Cem Yılmaz Kendine Yazık Ediyor!
Marka haftasını Cem Yılmaz markasıyla bitirelim. Cem Yılmaz reklamda ünlü kullanımının ötesine geçmiş bambaşka bir ünlü kişilik. Hangi markada görürsek görelim markaya değer katıyor, markayı zıplatıyor. Telsim, Panasonic, Opet, Alaturka reklamları hep böyleydi. Türk Telekom Cem Yılmaz için de zor bir ürün. Onu zorlayan hatta zedeleyen bir ürün. Çünkü cepten değil de evden konuşun diyen bir ürün zaten akıntıya kürek çekiyor demektir.
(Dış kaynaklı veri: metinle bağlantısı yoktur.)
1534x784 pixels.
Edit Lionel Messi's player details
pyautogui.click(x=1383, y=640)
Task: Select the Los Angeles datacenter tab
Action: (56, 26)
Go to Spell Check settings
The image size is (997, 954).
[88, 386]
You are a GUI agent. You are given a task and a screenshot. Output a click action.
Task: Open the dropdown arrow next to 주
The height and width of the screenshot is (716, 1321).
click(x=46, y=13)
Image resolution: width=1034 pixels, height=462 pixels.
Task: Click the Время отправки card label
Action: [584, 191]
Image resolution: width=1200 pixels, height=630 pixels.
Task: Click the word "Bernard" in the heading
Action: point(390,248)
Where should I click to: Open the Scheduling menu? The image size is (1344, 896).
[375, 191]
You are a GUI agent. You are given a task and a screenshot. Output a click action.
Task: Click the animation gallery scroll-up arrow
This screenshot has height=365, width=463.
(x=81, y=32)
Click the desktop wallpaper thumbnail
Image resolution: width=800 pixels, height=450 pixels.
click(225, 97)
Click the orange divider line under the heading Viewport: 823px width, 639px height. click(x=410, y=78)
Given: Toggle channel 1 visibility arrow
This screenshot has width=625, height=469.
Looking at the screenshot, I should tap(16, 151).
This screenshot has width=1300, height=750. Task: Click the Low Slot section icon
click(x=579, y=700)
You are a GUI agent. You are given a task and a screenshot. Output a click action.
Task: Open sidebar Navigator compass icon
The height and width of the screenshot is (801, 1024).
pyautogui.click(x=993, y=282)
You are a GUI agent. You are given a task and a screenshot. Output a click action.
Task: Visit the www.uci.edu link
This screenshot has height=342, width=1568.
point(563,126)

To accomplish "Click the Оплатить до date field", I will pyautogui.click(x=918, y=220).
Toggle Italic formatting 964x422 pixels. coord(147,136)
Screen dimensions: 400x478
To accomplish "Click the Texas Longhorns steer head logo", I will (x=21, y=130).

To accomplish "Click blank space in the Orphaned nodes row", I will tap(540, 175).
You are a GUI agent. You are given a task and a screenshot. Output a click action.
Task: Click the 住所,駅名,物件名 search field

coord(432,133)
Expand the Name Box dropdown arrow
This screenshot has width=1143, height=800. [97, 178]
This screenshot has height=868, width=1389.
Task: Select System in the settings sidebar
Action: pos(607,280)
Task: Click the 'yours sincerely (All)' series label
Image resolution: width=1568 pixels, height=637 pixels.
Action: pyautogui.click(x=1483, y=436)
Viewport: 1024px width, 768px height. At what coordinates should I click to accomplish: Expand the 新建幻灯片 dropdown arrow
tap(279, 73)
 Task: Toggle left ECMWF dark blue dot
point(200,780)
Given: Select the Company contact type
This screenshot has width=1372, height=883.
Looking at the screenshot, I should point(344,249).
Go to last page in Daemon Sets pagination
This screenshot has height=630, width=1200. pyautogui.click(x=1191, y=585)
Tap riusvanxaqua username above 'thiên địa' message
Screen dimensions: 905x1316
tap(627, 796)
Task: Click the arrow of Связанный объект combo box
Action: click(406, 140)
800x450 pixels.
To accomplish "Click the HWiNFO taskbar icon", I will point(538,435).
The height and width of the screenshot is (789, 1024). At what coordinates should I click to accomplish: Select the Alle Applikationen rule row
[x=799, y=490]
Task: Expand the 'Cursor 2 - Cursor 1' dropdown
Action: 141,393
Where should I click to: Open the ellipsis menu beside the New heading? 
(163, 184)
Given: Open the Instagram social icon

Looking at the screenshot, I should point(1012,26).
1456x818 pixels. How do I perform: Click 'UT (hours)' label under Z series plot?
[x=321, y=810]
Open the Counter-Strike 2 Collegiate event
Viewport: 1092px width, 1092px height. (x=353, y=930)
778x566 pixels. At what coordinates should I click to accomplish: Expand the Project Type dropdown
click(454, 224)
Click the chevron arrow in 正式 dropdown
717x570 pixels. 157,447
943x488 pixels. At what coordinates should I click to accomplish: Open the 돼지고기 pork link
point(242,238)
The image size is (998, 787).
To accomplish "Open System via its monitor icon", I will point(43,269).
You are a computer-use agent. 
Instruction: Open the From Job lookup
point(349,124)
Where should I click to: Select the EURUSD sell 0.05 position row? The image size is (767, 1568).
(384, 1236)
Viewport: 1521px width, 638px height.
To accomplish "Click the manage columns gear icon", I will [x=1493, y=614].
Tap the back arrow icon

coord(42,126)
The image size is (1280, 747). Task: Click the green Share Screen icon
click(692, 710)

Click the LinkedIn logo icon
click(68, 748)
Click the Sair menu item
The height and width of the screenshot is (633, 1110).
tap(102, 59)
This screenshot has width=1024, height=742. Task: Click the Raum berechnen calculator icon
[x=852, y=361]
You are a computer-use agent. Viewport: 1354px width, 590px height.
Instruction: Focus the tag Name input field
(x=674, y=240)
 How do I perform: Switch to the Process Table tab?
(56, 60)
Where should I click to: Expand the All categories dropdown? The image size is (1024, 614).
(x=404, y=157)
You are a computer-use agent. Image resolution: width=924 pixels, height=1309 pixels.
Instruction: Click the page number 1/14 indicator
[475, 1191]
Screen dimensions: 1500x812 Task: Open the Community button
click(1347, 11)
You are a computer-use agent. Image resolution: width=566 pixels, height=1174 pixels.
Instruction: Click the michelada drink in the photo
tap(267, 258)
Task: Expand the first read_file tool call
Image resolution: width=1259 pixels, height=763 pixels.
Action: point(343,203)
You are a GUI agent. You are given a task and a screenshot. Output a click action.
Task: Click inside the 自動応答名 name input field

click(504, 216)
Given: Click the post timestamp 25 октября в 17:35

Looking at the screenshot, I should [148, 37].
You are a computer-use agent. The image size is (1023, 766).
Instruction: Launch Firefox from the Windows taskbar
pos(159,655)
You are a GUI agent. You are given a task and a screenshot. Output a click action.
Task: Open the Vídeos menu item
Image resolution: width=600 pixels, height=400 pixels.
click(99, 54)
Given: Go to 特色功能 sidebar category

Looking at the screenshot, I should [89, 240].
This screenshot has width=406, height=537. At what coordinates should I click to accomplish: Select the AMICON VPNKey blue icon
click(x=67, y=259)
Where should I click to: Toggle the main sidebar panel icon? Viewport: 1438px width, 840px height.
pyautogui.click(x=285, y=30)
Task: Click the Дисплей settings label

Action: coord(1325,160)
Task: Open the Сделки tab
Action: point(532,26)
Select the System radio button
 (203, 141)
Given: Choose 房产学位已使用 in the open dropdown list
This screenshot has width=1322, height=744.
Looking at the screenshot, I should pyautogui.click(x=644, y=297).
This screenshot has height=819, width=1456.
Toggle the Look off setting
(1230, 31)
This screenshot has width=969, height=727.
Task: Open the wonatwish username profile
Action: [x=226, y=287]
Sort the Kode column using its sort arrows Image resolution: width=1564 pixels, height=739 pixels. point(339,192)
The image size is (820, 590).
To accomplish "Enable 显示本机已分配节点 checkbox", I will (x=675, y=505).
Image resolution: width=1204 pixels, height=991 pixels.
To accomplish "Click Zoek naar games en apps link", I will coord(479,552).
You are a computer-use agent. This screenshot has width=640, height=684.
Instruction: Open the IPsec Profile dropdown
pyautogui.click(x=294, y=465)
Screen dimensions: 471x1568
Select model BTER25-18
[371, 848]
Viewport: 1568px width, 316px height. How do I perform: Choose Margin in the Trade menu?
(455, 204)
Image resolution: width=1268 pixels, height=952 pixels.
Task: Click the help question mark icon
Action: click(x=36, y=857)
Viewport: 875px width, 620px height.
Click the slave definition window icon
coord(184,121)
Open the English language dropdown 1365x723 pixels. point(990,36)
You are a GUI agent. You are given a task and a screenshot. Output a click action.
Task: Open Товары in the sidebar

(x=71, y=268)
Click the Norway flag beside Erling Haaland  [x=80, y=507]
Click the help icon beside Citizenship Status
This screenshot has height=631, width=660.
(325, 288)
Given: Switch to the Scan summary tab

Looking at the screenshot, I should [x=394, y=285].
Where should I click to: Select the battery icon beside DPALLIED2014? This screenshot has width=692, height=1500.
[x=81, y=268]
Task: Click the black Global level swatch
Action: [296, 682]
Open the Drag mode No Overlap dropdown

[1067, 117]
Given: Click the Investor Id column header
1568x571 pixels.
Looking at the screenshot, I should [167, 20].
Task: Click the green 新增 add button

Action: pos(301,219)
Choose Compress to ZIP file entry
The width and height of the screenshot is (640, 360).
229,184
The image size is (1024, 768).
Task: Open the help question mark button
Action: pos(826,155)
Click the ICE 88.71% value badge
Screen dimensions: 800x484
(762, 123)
Dışarıda yaşamın aktığı günümüzde evde oturun ve evden iletişim kurun demek temelsiz bir vaade sahip demektir. Bu zorluğu yenmek için değişik Türk Telekom ürünleri çıkartmaya çalışılıyor. Yani bazen Cem Yılmaz doğru ürünle doğru kullanılıyor. Ama bir yere kadar. Cem Yılmaz’da bu durumdan haliyle etkileniyor. Esprileri ağızdan ağza uçuşan Cem Yılmaz’ın esprili, yaratıcı, güldüren ve hatırlanan reklamları Türk Telekom’la çalıştığı bu dönemde haliyle azalıyor.
Cem Yılmaz’ın filmleri yeni kitaplaştırılmış. Ben reklamlarının da kitaplaştırılması gerektiğini düşünüyorum. Ama herhalde son Türk Telekom reklamlarının dışında kitaplaştırılır. Türk Telekom’un çoğu reklamlarını hiç mi hiç beğenmiyorum.